Text segment –
┌──
Understanding Easements and Rights of Way: Key Concepts

An easement is a legal right to use another person’s land for a specific purpose, such as access or utility placement, while a right of way typically grants passage across a parcel. Easements may be created by written agreement, recorded deed, prescription through long-term use, necessity when land is otherwise inaccessible, or implication from prior use. Each method has different proof requirements and legal consequences. Understanding how an easement was created is important because that origin affects the scope of use, duration, and whether the easement can be modified, relocated, or extinguished.

Easement rights can impose limitations on property owners and create obligations to maintain shared access ways or to allow entry for utility maintenance. Conflicts often occur over the width, routing, permitted uses, and maintenance responsibilities for an easement. Resolving these disputes may involve negotiating a clearer written agreement, recording amendments to title documents, or pursuing court action to interpret or enforce terms. Determining whether an easement is appurtenant to a particular parcel or runs with the land affects successors and future owners, making careful documentation essential during real estate transactions.

Defining Easements and Rights of Way in Tennessee Context

In Tennessee law, an easement grants a nonpossessory right to use part of another’s property for a limited purpose, such as ingress and egress or utility placement. Rights of way are commonly recognized as specific types of easements used for travel or passage. Easements may be express, implied, by necessity, or by prescription. The precise language in deeds, historical use patterns, and recorded plats shape the legal picture. Clarifying the type and scope of an easement guides whether relocation is permissible, who must maintain the area, and what remedies exist when one party exceeds the permitted use.
└──
Exercise requirements –
a – Return the passage of the easements text from "An easement is a legal" to "relocated, or extinguished." word for word.
b – Take the text on easements and rights of way further, picking up right after its final sentence.
The lines that come next are not needed for any of the work here.

(Excerpt from a dataset)
┌──
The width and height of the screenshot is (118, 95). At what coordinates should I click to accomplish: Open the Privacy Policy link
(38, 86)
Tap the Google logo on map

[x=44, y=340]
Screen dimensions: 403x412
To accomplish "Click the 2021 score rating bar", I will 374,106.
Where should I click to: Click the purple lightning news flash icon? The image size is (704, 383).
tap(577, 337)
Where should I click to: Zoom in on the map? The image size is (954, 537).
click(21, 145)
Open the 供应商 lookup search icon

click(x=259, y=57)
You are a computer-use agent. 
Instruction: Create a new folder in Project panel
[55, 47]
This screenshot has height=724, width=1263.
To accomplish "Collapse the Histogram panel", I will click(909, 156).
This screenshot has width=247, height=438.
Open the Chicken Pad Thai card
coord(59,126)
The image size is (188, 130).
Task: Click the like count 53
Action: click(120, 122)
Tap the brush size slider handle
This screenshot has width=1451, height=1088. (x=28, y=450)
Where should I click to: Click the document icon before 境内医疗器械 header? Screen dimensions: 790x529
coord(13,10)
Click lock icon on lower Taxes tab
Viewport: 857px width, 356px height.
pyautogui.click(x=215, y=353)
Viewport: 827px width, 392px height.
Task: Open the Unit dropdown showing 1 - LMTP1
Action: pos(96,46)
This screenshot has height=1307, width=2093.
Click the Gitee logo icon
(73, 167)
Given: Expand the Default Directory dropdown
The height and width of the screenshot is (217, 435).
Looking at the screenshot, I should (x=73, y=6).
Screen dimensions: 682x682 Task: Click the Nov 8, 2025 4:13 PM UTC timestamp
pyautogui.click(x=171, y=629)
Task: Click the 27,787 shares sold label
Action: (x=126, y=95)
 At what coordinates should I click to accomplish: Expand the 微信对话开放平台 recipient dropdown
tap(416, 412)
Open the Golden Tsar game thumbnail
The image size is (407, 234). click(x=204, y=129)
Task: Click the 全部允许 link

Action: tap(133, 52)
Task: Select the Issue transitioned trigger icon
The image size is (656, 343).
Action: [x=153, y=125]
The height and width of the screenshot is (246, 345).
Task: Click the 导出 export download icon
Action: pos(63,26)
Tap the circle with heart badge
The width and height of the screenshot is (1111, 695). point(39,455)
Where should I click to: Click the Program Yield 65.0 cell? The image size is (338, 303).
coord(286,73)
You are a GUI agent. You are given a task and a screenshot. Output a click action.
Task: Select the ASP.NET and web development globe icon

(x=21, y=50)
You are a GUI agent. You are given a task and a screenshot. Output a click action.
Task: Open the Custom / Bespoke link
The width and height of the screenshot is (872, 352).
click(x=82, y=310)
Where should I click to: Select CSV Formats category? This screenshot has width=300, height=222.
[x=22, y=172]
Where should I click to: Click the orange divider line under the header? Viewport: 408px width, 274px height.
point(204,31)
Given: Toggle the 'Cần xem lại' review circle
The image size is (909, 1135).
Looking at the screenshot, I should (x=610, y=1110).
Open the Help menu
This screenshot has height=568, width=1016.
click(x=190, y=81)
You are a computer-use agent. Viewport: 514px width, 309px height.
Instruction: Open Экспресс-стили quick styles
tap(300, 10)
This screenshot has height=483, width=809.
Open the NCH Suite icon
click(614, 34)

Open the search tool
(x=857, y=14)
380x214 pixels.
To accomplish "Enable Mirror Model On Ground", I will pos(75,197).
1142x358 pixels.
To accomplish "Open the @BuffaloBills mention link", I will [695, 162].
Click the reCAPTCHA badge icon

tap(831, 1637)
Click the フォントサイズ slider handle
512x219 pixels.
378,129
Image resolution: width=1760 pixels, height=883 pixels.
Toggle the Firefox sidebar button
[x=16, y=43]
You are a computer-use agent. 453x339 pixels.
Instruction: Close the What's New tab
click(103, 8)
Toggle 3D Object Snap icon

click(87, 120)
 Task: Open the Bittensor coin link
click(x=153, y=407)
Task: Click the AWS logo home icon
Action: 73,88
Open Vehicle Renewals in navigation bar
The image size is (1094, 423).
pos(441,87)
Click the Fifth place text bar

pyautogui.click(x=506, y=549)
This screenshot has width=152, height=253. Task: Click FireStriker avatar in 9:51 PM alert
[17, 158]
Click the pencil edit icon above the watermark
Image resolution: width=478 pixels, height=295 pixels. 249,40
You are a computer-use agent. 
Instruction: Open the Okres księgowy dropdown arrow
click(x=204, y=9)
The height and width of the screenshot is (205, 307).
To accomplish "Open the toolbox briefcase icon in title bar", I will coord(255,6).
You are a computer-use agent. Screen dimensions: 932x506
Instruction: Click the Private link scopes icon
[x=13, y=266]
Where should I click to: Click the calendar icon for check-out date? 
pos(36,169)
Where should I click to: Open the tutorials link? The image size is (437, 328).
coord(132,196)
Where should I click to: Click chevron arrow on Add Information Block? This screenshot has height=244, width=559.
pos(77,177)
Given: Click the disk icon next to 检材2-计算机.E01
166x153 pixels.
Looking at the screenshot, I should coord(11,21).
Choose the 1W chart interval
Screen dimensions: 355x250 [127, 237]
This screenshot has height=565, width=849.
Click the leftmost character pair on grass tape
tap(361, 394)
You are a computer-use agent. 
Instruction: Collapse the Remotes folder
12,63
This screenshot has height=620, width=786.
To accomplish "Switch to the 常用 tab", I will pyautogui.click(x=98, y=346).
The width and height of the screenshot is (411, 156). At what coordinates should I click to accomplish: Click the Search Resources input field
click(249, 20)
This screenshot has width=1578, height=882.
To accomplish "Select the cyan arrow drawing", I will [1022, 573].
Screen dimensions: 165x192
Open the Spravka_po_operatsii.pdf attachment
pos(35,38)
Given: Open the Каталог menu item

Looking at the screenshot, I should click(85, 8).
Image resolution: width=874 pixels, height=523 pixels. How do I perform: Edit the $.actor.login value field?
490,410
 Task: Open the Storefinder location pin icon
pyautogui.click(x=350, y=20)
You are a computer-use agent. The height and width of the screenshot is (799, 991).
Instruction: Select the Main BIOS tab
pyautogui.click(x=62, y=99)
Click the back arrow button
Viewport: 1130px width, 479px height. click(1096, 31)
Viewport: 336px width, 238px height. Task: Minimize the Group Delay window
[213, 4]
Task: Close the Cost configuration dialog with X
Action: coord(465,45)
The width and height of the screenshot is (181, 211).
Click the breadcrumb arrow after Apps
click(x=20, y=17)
└──
Solved tasks –
a –
An easement is a legal right to use another person’s land for a specific purpose, such as access or utility placement, while a right of way typically grants passage across a parcel. Easements may be created by written agreement, recorded deed, prescription through long-term use, necessity when land is otherwise inaccessible, or implication from prior use. Each method has different proof requirements and legal consequences. Understanding how an easement was created is important because that origin affects the scope of use, duration, and whether the easement can be modified, relocated, or extinguished.

b –
Key Elements and Processes for Managing Easements

Important considerations include identifying the easement’s origin, locating and reviewing recorded documents, assessing physical evidence of use, and determining the parties responsible for upkeep. Establishing boundaries and precise legal descriptions may require surveys or title research. For contested easements, options include negotiation to memorialize or amend terms, mediation to reach an agreement, and litigation for enforcement or termination. Landowners should also consider insurance needs, tax implications, and how easement arrangements affect subdividing or developing property to ensure decisions align with long-term goals.

Key Terms and Glossary for Easements and Rights of Way

This glossary defines common terms you will encounter in easement matters, including prescriptive easement, appurtenant easement, dominant and servient estates, easement by necessity, and condemnation or eminent domain usage. Knowing these definitions helps property owners better interpret deeds, plats, and legal filings. If you encounter unfamiliar language in a title report or utility notice, this section will help you understand the likely effect on your property rights and next steps for clarifying or contesting claims.

Prescriptive Easement

A prescriptive easement arises when someone openly uses another’s land without permission for a continuous and uninterrupted statutory period under a claim of right. In Tennessee, such use must generally be notorious, continuous, and adverse for the required time frame established by law. A prescriptive easement is based on long-term use rather than written agreement and can create a permanent right of access or other use if the legal standards are met. Proving or defending against a claim often requires historical evidence, witness statements, and documentation of uninterrupted use.

Easement by Necessity

An easement by necessity may be implied when a parcel is landlocked and no reasonable access exists except across a neighboring property. This type of easement often arises when a property was severed from a larger tract and access was not expressly preserved in the deed. The right is rooted in the practical need for access to public roads and services. Establishing such an easement typically requires showing that the necessity existed at the time of severance and that no other reasonable alternative route is available.

Appurtenant Easement

An appurtenant easement benefits a particular parcel of land and transfers with the property when ownership changes. It involves a dominant estate, which enjoys the benefit, and a servient estate, which bears the burden. Common examples include a shared driveway that serves a rear lot or a pathway to a public road. Understanding whether an easement is appurtenant matters for buyers and sellers because it determines whether the right continues for future owners and how obligations for maintenance and access are allocated between parties.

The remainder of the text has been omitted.